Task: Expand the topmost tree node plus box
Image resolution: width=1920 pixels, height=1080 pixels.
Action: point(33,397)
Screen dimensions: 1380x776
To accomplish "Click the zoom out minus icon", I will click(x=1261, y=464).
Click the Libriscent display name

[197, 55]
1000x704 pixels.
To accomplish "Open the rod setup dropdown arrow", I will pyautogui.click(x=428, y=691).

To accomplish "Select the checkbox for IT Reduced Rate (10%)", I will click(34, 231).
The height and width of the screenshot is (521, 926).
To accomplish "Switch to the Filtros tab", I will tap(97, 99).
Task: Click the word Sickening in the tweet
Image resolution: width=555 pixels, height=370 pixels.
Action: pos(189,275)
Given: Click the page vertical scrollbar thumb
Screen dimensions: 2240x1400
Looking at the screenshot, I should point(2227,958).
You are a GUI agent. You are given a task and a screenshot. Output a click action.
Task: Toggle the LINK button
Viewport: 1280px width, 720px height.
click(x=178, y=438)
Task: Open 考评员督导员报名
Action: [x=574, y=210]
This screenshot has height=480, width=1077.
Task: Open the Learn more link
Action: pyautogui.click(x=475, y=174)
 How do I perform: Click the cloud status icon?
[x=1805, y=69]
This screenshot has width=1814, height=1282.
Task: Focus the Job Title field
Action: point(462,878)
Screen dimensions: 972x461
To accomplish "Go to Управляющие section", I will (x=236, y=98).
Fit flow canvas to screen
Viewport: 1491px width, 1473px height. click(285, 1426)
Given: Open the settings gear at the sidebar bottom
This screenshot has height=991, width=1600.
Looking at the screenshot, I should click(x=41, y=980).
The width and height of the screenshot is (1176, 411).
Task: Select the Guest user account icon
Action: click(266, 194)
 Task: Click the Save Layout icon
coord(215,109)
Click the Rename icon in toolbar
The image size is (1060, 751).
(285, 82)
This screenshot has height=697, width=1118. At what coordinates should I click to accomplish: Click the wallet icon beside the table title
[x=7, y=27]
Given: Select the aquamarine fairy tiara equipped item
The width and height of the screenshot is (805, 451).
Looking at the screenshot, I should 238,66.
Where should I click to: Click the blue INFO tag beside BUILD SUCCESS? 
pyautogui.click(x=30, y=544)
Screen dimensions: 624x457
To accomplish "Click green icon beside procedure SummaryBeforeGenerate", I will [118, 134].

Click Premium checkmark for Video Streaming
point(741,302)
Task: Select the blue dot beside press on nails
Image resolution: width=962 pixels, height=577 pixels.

# REQUIREMENT:
Starting at the line that contains "Click Premium checkmark for Video Streaming" and continuing through the end of the data, rewrite those lines with "Video Streaming" changed to "Music Streaming". Leave everything else in them as it is.

# ANSWER TO THE EXERCISE:
Click Premium checkmark for Music Streaming
point(741,302)
Task: Select the blue dot beside press on nails
Image resolution: width=962 pixels, height=577 pixels.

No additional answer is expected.